In August, National Constituent Assembly (ANC) deputy Jacobo Torres delivered a speech in which he referred to the suspension of flights as an example of the economic war. Chavista leaders, however, have to refute the justifications presented by the airlines, one by one. Calling this part of the “economic war” – which indeed it is – is not enough. Airport talk among travelers typically blames Maduro for the difficulties incurred by passengers, rather than the airlines. Specific information is what is needed. The devil is in the details.
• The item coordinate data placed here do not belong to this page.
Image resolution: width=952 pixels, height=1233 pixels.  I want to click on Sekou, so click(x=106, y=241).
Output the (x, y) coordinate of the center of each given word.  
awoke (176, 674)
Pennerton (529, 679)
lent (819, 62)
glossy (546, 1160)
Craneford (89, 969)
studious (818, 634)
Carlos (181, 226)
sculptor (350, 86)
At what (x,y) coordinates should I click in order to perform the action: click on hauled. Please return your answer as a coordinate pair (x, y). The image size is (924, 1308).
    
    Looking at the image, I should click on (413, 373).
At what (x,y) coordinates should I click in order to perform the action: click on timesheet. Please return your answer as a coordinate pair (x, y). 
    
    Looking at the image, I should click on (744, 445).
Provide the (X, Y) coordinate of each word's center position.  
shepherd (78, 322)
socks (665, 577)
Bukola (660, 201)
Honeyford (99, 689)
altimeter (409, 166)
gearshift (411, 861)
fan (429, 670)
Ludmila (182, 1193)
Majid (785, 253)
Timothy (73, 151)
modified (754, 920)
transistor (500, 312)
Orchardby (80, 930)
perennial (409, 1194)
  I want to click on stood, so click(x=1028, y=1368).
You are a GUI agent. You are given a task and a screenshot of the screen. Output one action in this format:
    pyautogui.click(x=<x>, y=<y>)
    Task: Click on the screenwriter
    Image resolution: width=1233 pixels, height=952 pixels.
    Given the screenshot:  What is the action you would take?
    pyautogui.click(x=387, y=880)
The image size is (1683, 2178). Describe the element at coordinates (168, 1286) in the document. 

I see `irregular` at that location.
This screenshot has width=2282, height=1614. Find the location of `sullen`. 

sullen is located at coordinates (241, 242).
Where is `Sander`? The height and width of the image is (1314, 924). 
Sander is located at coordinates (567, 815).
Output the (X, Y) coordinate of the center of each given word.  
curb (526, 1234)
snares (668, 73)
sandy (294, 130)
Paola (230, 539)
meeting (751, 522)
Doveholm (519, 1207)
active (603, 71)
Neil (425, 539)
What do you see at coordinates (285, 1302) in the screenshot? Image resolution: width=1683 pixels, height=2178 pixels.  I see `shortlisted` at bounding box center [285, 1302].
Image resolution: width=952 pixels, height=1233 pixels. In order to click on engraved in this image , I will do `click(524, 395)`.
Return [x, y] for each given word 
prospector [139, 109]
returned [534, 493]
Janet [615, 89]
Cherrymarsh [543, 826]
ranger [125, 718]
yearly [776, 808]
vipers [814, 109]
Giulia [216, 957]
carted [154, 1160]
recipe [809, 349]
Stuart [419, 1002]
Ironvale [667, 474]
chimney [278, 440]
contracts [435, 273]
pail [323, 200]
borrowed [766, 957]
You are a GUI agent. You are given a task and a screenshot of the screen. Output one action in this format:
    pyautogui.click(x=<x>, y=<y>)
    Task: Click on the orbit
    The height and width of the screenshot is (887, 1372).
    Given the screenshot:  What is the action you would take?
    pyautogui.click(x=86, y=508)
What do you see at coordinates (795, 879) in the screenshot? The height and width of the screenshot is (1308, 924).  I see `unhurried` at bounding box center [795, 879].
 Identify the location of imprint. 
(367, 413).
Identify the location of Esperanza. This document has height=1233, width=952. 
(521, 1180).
Another example of the explanatory shortcoming is the problem of absence of circulating currency. This has been nothing less than an ordeal for the entire nation cutting across class lines. People wait in long lines in and outside of banks and usually are able to withdraw only 10,000 bolivares or less per day. That is the equivalent of less than 50 U.S. cents. I have conducted an unofficial survey of explanations offered by Chavista sympathizers. The fact that different theories are floating around regarding the cause of the shortage of bills, and that even Chavistas are unclear as to what is happening, is clear evidence of a communication problem on the part of the government.

One unexpected bright spot is the anti-corruption efforts of recently appointed Attorney General Tarek William Saab in what he is calling a “crusade.” Crucially, he has the backing of President Maduro and the state infrastructure, including different police forces. On various occasions the Attorney General has addressed the nation presenting details of important state functionaries as well as businesspeople and in some cases members of state security forces who have been arrested. He presents names of the culprits and details of their operations as well as his own efforts. For instance, today (October 18) he indicated that a bank account has been opened in one of the state banks where the bills that were confiscated are being deposited. The explicitness of Saab’s presentations contrasts with operations in the past, in which names and other details of the accused were not presented. Apparently the government acquiesced to Fedecámaras’ insistence that businesspeople accused of wrongdoing should be considered innocent until a judge’s verdict indicates the contrary.

Following the Chavista electoral victory on October 15, Chavista leaders have begun to talk of a reactivation (“reimpulso”) and renovation of the Chavista movement and the need for elected officials to be more in tune with the people and more open to criticism. These calls were expressed in the ANC’s session of accreditation of elected governors on October 18. ANC president Delcy Rodríguez, elected governor of Lara Carmen Melendez and elected governor of Miranda Héctor Rodríguez all articulated this message. To be effective, the renovation has to include a new type of discourse which bypasses empty generalizations and stresses the specific, concrete aspects of the problems effecting people’s daily lives and the specific actions that are being taken to alleviate those problems.